En diálogo con LA NACION, el intendente de la capital, Julio Alegre, afirmó que los daños producidos anteayer por un temporal fueron importantes, pero que la situación está controlada.

"Hemos tendido importantes daños producto del tornado -dijo-, que nos provocó importantes pérdidas económicas que ya fueron solucionadas, así como no tuvimos problemas con el anegamiento de calles, ya que se había realizado un importante trabajo de limpieza de los desagües de la ciudad. A pesar del tornado y del gran susto que nos llevamos los santiagueños, la situación está controlada", dijo Alegre.

Sin embargo, el problema persiste: según el Servicio Meteorológico Nacional, en el territorio de Santiago del Estero se esperan para las próximas horas probables precipitaciones y tormentas aisladas.

Preocupación en Chaco

En el Chaco, en tanto, la situación es preocupante. Si bien no hay zonas comprometidas de gravedad, el río Negro, que atraviesa la ciudad de Resistencia, capital de la provincia, está muy cerca de alcanzar la marca de alerta, según informó el diario Norte.

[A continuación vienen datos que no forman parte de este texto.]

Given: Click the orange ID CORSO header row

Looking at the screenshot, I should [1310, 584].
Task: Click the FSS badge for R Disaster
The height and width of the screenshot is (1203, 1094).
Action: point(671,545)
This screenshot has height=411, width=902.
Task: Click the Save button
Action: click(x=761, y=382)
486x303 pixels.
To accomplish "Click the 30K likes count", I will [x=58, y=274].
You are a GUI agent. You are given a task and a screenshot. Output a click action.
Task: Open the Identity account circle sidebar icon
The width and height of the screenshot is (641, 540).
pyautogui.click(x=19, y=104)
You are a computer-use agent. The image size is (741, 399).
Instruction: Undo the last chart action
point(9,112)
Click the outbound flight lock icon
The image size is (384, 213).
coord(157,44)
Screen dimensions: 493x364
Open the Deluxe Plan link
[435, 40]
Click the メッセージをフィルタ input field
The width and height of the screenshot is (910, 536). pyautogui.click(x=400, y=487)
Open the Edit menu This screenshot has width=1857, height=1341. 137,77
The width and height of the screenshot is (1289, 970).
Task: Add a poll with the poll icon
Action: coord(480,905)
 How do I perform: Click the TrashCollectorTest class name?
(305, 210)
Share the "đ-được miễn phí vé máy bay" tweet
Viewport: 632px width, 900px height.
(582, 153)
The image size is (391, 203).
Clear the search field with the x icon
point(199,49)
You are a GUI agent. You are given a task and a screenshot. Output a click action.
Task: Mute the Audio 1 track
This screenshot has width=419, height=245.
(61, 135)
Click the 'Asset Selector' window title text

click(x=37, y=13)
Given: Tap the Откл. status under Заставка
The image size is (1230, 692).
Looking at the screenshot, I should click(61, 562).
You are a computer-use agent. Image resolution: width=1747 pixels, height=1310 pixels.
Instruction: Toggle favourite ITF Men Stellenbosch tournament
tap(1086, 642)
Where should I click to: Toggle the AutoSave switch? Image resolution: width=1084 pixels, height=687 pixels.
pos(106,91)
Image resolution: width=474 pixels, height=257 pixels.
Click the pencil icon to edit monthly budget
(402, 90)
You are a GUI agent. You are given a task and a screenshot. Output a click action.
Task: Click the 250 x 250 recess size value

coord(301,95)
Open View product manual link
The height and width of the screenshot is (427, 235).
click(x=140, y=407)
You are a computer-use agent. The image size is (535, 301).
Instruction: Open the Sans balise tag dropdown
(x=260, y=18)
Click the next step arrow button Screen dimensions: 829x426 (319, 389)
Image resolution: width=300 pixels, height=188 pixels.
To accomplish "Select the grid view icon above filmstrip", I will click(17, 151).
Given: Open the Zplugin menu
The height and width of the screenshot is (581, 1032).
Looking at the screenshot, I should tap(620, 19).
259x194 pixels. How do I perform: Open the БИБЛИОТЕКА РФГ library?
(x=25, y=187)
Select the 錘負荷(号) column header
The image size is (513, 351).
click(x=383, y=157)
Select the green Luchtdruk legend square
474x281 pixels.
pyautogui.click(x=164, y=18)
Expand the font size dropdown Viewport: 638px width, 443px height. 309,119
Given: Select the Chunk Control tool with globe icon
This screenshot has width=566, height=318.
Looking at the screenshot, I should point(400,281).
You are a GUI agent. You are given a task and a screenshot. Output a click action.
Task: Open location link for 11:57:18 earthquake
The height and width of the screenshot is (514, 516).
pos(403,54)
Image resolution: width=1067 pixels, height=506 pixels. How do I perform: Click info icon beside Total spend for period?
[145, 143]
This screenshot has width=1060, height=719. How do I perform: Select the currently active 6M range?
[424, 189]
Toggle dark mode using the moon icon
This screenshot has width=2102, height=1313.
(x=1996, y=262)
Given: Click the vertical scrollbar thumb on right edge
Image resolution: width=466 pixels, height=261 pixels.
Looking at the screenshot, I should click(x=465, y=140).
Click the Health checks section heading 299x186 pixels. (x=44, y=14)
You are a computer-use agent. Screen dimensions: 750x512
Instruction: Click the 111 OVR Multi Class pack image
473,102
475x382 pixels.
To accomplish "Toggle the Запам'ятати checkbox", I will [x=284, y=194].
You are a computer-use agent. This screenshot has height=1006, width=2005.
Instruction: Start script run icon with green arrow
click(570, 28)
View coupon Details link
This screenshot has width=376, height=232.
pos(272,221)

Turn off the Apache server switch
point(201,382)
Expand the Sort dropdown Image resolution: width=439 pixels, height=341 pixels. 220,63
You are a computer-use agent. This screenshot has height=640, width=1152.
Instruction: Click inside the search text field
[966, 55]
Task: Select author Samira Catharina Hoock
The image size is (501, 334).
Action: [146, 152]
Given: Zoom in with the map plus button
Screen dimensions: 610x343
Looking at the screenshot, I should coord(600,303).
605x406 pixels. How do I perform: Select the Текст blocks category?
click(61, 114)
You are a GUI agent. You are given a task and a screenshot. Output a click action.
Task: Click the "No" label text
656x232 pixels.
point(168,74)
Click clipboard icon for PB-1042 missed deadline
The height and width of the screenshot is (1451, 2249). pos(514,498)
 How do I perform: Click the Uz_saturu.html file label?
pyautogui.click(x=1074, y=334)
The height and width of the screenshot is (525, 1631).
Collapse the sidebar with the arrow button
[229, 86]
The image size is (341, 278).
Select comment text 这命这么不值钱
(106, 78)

El nivel del Río Negro es controlado por la Administración Provincial del Agua (APA), con un dique regulador, ya que el desagüe natural de este río, el Paraná, está por encima del nivel de alerta y en un crecimiento sostenido que no baja de los dos centímetros diarios.

Por otra parte, el mismo periódico informó que desde APA aseguraron tener controladas las lagunas que confluyen en el río Negro y que las mismas están en condiciones de recibir probables precipitaciones.

Sin embargo, el alerta meteorológico continúa y se estima que con una lluvia intensa, de alrededor de 80 milímetros, podría desbordar el río Negro.

Se agregó que hay en la provincia alrededor de 200 familias autoevacuadas. La mayoría de ellas vive en la ribera del Paraná, o son isleños que se trasladaron debido a la creciente del río.